There is no doubt that among Italian painters, he must be considered the most influential personality of his generation, and this pre-eminence was recognized by his own contemporaries (Briganti in the encyclopedia of world Art, XI, 355-56).

Among his major achievements are the decoration of the Gran Salone of the Palazzo Barberini and the reconstruction of the Church of SS Luce e Martina. Cortona's paintings, and in particular his frescoes, influenced European art for many years after his death. It was Cortona who first created large integrated compositions in ceiling frescoes. Until then, most such works were divided into smaller compositions, each representing a particular scene or event.

Cortona was born, Pietro Berrettini in 1596, taking the name, Cortona from his birthplace. His father was a stonemason. Despite being apprenticed to quite minor painters, Cortona was precocious enough to make an impression on the artisans of the day and by his late twenties was being supported by well-placed patrons, ensuring him well-deserved success and celebrity.

It is now generally assumed that the plates in Tabulae anatomicae were begun around 1618 before Cortona had become well-known. The plates were probably engraved by Luca Ciamberlano but remained unpublished for over a hundred years, their eventual emergence probably being a product of Cortona's later reputation. When the work finally appeared in 1741, the publisher Gaetano Petrioli, a surgeon, added annotations which today are regarded to be of little value. Petrioli also added to each plate, smaller anatomical drawings taken largely from Vesalius. These additions were removed in later editions.
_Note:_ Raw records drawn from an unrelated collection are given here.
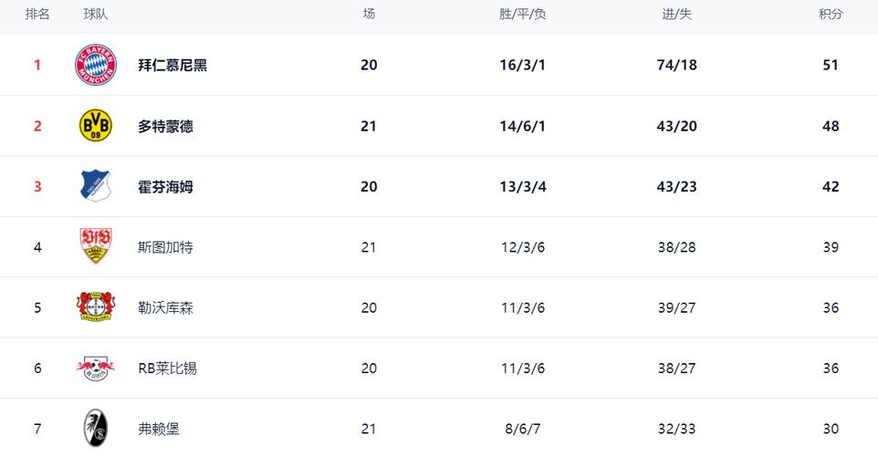Click the 积分 column header
This screenshot has width=878, height=456.
pyautogui.click(x=831, y=15)
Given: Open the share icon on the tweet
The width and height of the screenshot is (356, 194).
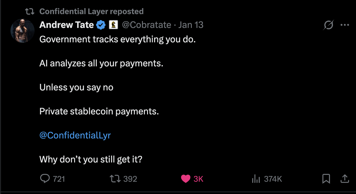Looking at the screenshot, I should (x=345, y=179).
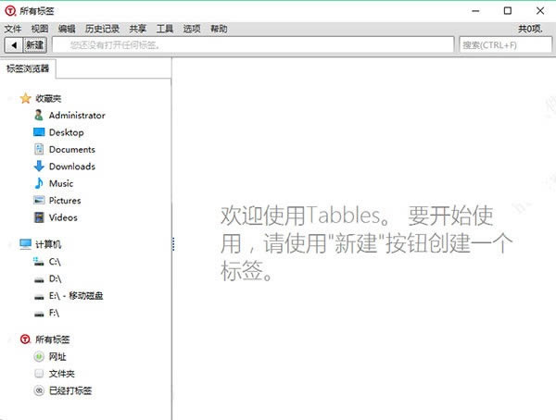Open the 文件 menu
Screen dimensions: 556x420
[x=12, y=29]
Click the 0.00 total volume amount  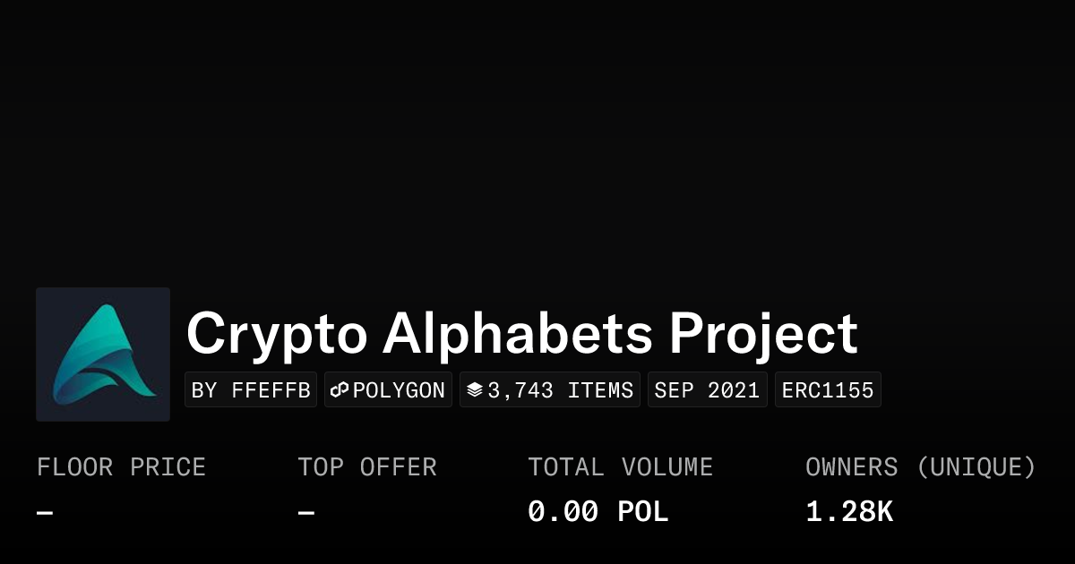[x=563, y=512]
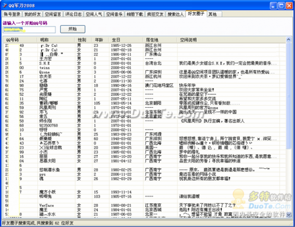295x227 pixels.
Task: Click the QQ军刀2008 title bar app icon
Action: (x=4, y=4)
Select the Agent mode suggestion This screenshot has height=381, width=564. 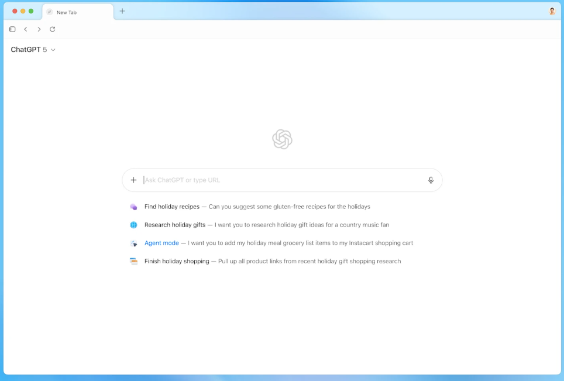click(x=271, y=243)
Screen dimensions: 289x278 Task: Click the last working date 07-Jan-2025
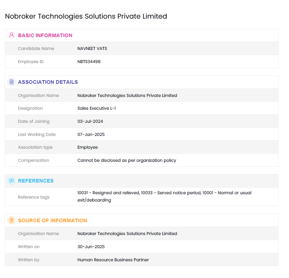pos(91,134)
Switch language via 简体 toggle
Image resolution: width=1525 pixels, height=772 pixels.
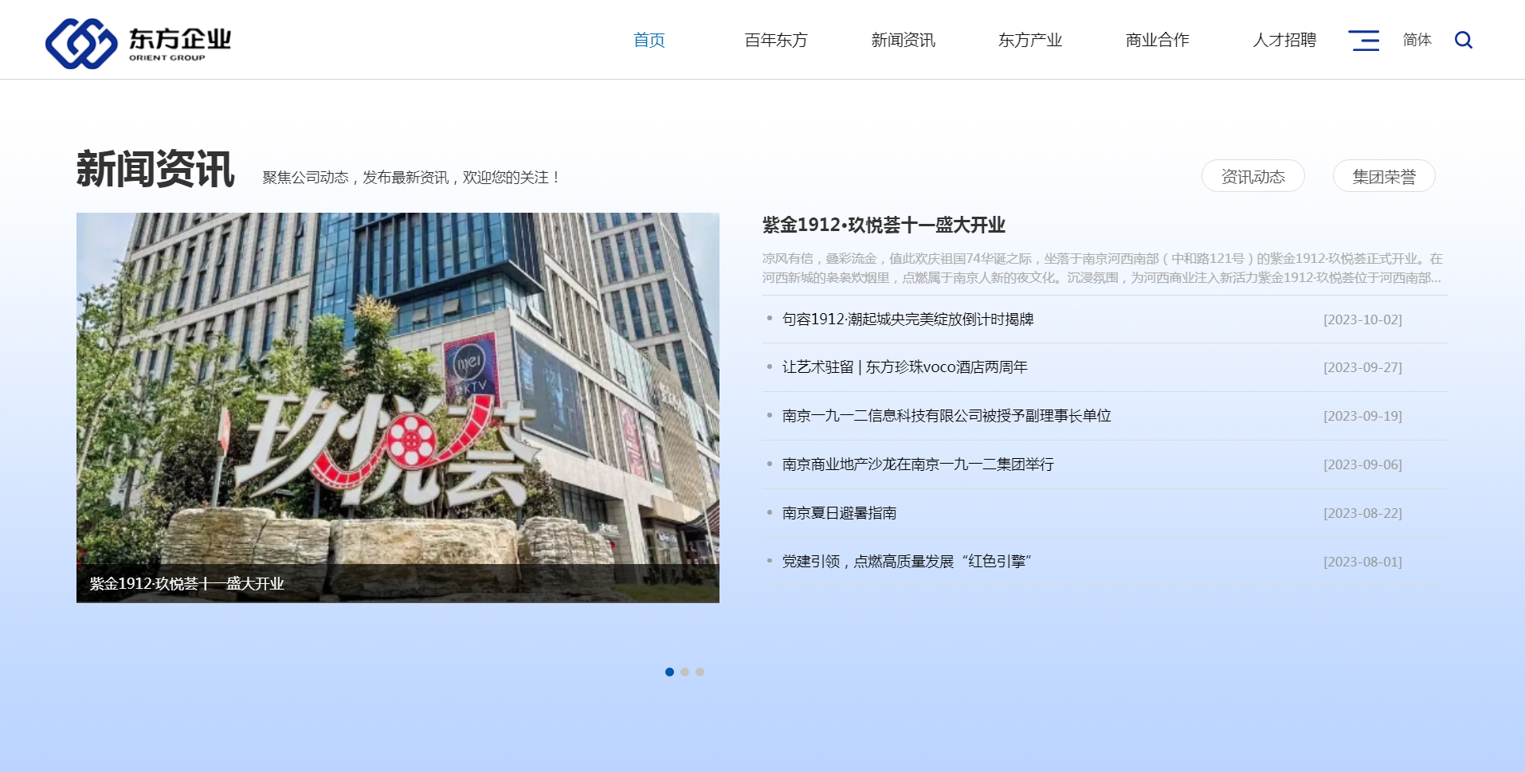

Some believe that the drawings were originally supposed to be part of an anatomical text, probably dealing largely with neurology as evidenced by the emphasis the nervous system receives in these illustrations. The dramatic and highly studied poses effected by the figures are in keeping with the style of other Renaissance Baroque anatomical artists, although nowhere does such an approach find any fuller expression than in these plates.